In the early 1970s Saro-Wiwa served as the Regional Commissioner for Education in the Rivers State Cabinet, but was dismissed in 1973 because of his support for Ogoni autonomy. In the late 1970s, he established a number of successful business ventures in retail and real estate, and during the 1980s concentrated primarily on his writing, journalism and television production. His intellectual work was interrupted in 1987 when he re-entered the political scene, appointed by the newly installed dictator Ibrahim Babangida to aid the country's transition to democracy. But Saro-Wiwa soon resigned because he felt Babangida's supposed plans for a return to democracy were disingenuous. Saro-Wiwa's sentiments were proven correct in the coming years, as Babangida failed to relinquish power. In 1993, Babangida annulled Nigeria's general elections that would have transferred power to a civilian government, sparking mass civil unrest and eventually forcing him to step down, at least officially, that same year.[citation needed]

Activism

In 1990, Saro-Wiwa began devoting most of his time to human rights and environmental causes, particularly in Ogoniland. He was one of the earliest members of the Movement for the Survival of the Ogoni People (MOSOP), which advocated for the rights of the Ogoni people. The Ogoni Bill of Rights, written by MOSOP, set out the movement's demands, including increased autonomy for the Ogoni people, a fair share of the proceeds of oil extraction, and remediation of environmental damage to Ogoni lands. In particular, MOSOP struggled against the degradation of Ogoni lands by Royal Dutch Shell.[5]

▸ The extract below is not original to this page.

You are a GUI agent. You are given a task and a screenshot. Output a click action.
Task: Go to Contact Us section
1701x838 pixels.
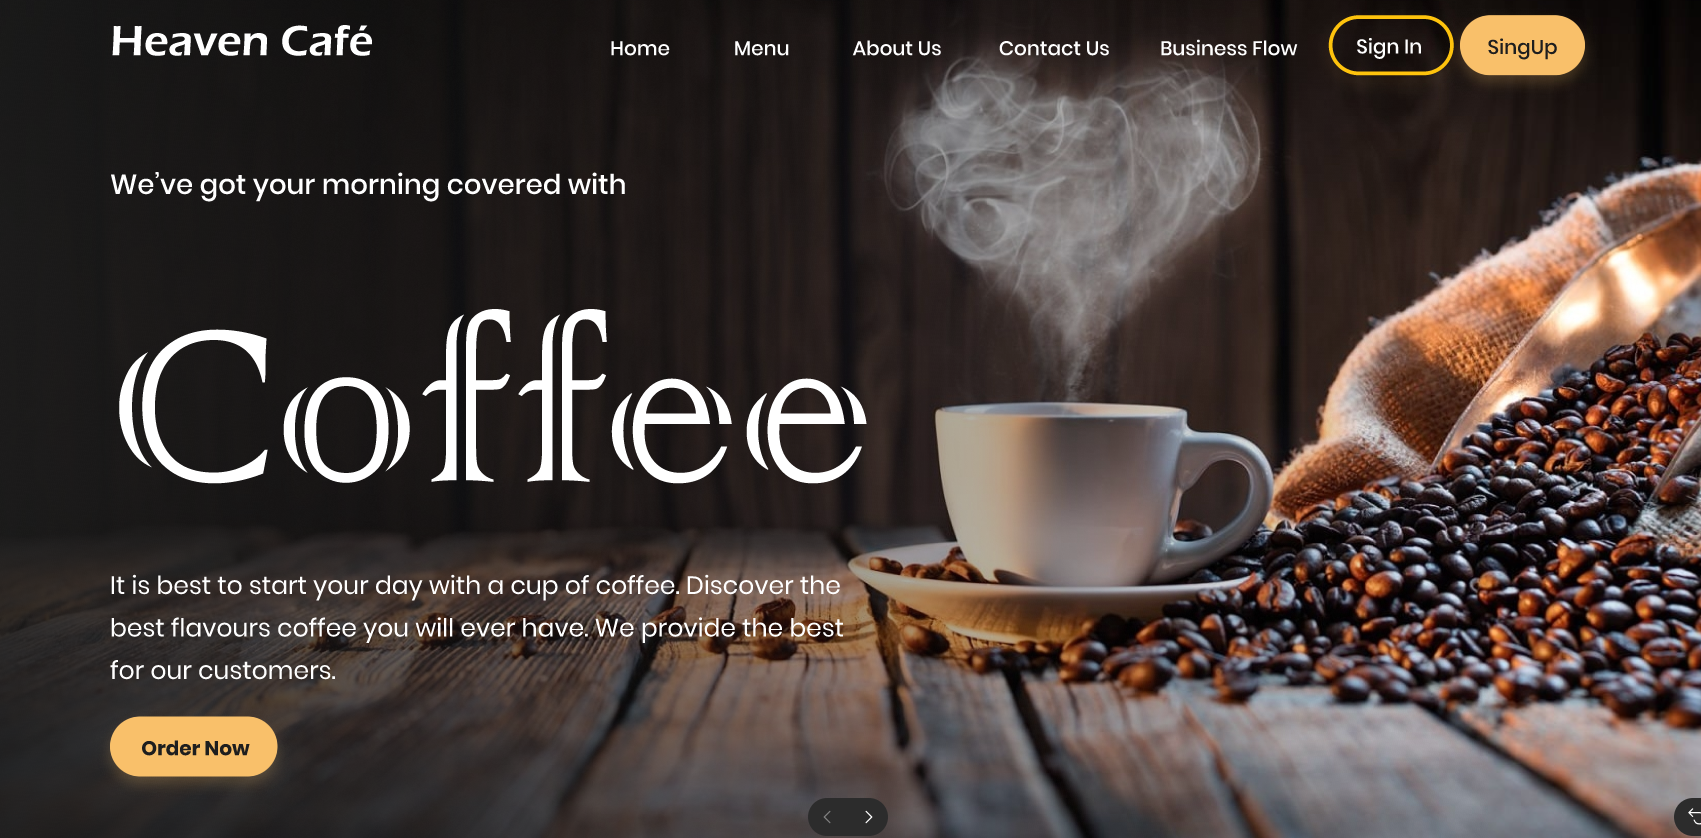coord(1054,48)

In 1992, Saro-Wiwa was imprisoned for several months, without trial, by the Nigerian military government.
Saro-Wiwa was Vice Chair of the Unrepresented Nations and Peoples Organization (UNPO) General Assembly from 1993 to 1995.[6] UNPO is an international, nonviolent, and democratic organisation (of which MOSOP is a member). Its members are indigenous peoples, minorities, and unrecognised or occupied territories who have joined together to protect and promote their human and cultural rights, to preserve their environments and to find nonviolent solutions to conflicts which affect them.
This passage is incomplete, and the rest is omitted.